The last couple days I accomplished something I was never able to do as a kid, even though most kids learn to do it: it's like swimming, or jumping off a diving board, or going on a roller coaster: pretty daunting at first, but after you master it, feels like no sweat at all and most people can do it like it's nothing. I'm talking about riding a bicycle with no hands. I never summoned up the courage as a kid, but also never as a teen, a young adult, nor even a 30-year-old adult to try to ride with no hands. I always had pretty bad balance, so I tipped over pretty quickly when trying to balance sitting on a bike with just my butt, but the more important thing was: I was just afraid. For that split second when I lose control of the wheels and I feel like my body is going to be driven right into the ground, I feel that familiar grip of fear taking control and the natural survival instinct telling me to grab onto the handlebars at all costs, even though I'm literally inches above the ground and falling down would only create a skid or a scratch, AND I'm wearing a helmet. But the last 2 days, I just went for it, let my hands completely off the handlebars, let the legs do the talking, and went for more than 20 seconds without hands before it got tiring. I don't see what the big deal is; riding with no hands is actually slower because the hands aren't there to create more leverage on the bike and allow the legs to drive the bike forward, so I feel my legs getting sore pretty quickly without even moving much, and also it's definitely a little harder with a strong wind; the wind can veer my body in a certain direction and make it tricky to keep moving forward, which is the key: legs just have to keep moving forward, otherwise stopping at a standstill makes the bike tilt to one side and crash. Even in my old age, I was able to accomplish something; it's never too late.

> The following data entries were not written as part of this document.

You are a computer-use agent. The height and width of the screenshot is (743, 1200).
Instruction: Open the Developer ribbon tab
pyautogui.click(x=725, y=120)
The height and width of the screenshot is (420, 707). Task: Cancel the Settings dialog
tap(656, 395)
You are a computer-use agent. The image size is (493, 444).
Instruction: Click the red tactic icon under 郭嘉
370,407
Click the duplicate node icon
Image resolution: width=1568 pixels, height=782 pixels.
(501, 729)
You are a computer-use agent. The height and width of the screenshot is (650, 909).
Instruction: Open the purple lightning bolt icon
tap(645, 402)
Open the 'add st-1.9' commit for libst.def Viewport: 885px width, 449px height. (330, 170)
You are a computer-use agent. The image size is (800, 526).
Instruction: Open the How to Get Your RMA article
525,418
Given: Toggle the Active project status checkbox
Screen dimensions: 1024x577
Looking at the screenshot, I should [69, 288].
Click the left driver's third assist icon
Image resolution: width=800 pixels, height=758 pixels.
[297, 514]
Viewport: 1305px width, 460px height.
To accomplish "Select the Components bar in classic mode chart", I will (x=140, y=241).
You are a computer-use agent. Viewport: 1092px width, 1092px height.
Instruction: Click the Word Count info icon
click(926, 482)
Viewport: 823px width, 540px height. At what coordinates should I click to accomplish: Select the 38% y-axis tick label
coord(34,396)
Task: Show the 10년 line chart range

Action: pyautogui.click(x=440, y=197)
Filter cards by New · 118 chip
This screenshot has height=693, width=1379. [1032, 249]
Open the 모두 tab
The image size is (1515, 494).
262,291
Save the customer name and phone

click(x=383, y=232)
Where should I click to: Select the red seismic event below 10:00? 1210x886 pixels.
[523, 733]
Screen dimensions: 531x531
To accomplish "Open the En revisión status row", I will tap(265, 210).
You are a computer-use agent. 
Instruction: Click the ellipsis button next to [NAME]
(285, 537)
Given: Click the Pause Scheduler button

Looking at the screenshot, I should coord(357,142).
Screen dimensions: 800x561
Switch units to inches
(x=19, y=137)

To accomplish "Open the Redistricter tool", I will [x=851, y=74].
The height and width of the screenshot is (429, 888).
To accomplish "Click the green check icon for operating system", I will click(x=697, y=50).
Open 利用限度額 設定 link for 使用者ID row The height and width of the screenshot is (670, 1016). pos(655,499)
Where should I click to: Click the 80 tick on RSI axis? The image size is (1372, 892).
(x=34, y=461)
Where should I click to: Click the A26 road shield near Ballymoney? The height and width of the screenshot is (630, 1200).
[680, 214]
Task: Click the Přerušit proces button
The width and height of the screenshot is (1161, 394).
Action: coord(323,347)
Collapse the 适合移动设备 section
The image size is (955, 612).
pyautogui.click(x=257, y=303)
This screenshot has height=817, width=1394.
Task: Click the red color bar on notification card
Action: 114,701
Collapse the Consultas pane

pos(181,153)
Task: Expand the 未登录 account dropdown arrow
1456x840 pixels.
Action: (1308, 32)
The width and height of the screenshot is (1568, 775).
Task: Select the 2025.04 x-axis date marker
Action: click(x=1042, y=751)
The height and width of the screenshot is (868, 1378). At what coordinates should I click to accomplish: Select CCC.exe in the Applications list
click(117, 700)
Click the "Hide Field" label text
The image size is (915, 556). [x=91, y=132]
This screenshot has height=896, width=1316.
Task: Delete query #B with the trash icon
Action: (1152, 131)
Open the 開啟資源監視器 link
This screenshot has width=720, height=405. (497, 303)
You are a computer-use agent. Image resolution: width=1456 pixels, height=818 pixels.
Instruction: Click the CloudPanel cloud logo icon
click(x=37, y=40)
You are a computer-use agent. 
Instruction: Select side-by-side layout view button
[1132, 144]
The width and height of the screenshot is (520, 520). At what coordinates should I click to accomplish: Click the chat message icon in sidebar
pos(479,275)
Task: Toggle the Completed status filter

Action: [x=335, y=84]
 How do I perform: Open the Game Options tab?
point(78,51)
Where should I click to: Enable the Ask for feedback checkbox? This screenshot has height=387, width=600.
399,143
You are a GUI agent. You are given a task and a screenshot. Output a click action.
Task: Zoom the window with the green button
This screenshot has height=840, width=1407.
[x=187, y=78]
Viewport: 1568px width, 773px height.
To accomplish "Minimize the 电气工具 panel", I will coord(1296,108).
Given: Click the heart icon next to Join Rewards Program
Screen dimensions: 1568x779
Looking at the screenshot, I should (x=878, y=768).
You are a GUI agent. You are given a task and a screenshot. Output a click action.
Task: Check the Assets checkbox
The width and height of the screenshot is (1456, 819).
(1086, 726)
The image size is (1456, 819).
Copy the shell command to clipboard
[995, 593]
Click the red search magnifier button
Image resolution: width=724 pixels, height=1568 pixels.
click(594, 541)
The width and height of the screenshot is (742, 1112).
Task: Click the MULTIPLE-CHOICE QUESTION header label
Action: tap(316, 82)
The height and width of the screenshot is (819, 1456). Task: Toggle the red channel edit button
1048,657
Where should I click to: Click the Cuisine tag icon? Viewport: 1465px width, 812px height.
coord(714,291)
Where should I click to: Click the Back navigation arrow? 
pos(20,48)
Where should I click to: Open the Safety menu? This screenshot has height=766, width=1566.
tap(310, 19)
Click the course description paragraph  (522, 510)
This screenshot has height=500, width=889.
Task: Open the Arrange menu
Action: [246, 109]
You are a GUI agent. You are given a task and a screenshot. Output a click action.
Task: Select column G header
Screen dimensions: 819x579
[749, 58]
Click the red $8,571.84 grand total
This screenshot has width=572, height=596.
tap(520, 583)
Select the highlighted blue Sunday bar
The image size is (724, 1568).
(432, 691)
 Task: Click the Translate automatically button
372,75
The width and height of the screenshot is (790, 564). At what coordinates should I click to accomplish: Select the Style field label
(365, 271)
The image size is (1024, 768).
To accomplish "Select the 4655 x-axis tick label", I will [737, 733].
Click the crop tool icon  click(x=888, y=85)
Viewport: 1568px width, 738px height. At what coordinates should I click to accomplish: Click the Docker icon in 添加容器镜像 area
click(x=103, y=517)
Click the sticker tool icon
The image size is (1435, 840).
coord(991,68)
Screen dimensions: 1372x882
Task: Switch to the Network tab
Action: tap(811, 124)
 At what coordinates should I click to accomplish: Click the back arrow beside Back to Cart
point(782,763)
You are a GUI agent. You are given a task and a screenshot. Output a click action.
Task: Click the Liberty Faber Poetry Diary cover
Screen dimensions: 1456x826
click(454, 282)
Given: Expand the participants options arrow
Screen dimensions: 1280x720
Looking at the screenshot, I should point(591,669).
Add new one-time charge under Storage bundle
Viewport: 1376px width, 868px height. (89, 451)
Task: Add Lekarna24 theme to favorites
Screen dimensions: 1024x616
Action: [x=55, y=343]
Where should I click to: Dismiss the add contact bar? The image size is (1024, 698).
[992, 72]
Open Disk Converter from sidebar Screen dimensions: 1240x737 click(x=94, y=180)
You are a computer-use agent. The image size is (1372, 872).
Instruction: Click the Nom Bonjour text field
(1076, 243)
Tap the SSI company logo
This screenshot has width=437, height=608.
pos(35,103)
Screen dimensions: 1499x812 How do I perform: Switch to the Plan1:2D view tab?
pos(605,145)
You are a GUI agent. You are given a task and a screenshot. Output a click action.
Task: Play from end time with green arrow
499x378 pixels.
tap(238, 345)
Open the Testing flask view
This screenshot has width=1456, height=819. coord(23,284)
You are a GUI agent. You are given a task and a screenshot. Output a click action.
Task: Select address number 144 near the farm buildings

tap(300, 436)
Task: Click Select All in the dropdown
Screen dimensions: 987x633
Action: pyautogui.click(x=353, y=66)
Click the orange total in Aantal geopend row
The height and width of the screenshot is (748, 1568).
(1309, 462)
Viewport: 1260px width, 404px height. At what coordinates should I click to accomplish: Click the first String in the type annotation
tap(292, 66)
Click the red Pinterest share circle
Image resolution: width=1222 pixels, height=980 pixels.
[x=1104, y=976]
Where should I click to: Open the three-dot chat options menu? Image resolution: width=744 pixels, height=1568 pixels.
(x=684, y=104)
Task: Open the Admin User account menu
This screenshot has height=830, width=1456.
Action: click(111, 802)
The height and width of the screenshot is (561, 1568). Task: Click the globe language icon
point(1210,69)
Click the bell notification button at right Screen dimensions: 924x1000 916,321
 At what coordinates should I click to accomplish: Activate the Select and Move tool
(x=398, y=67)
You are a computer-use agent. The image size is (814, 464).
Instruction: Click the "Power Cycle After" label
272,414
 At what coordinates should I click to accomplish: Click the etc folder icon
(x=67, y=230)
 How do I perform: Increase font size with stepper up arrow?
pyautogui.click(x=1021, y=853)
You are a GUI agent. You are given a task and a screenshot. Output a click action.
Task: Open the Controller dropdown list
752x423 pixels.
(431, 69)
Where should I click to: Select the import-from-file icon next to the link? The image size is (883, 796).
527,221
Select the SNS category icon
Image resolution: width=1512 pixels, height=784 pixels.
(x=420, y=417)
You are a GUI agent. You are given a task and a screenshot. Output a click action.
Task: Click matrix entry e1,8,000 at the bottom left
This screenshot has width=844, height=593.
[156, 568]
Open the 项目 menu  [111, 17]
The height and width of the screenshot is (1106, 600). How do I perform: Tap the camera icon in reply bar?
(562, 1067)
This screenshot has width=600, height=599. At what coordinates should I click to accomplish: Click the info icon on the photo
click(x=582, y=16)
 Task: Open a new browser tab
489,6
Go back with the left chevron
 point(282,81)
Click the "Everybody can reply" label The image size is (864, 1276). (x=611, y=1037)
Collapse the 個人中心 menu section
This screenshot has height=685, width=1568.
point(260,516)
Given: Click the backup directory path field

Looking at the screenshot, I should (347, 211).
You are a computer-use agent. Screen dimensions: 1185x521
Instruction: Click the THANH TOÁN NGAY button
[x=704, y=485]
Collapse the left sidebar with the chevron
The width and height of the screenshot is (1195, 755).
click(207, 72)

I wish I could say the same thing about 2 more significant accomplishments in life I've been trying to attain: getting on TV and babymaking. After being a little disappointed each time MJ's cycle ended without a pregancy but thinking maybe it was a blessing in disguise and allowing us more time to experience our lives, I'm now a bit in panic mode and something MJ kept urging me not to be: desperate. It doesn't help that seemingly everywhere I go nowadays I see baby pictures or real live babies. Facebook page, seemingly all my Facebook friends are bragging about their summer vacation holidays with.......the baby (or babies). Random Korean TV shows I watch have cute kids of parents who support them. I walk to the library and out come a mom with an infant baby and a 3-year-old walking along beside her. Is it possible for a man's (instead of a woman's) biological clock to be ticking?
The story of riding a bike with no hands should be a moral about not being scared to try and trying everything, but unfortunately for someone like me it's apparently just not cut out to try. In my youth (probably influenced my American TV) I thought I could be on a reality TV show or something, and fame was in my future, but after multiple failures of sending in audition tapes and going to casting calls without hearing anything back (looking back, going to a Big Brother casting call, waiting in line for 3 hours only to get to say 1 sentence in front of a casting director before being led out to the back and released should have made me realize the TV business is not like riding a bike and going in with no hands could really do damage to my ego/psyche), but I tried out for a game show recently, was invited to audition, went to the studio with high hopes, turned in my phone dutifully as per the rules........and sat in the contestant room all day without ever getting picked to play, only being told at the end of the day that I was an alternate and would not be getting chance. One of the more devastating days of my life, even though it wasn't all that bad from an outsider's perspective: I hung out for a day with other game show hopefuls, I got a free lunch, I did a once-in-a-lifetime thing. The problem was that it dashed my dreams mercilessly and made me feel really small. Psychologically, it was worse than falling from my bike and landing flat on my face: just the realization that the TV business does not need people who look like me, that no matter how much energy I try to muster in the auditions and make jokes and do funny dances and bring what I think is "game show energy," I can never how I look, and my look is not the look that American TV wants. It's a business; TV shows need to use whatever will help their bottom line and do what's best for them, and it leaves me in a lurch. I keep trying to tell myself not to think about it, but there's really no band-aid big enough to hide the scar that the experience had on me; I had a purpose and a drive to be on trivia shows, and now I feel the bubble is burst, and I'm just in a rut of wallow and self-pity; on back to back days I forgot routine things like attening a homeowners' association meeting and to attend a blood donation that I had signed up for. The pain is real.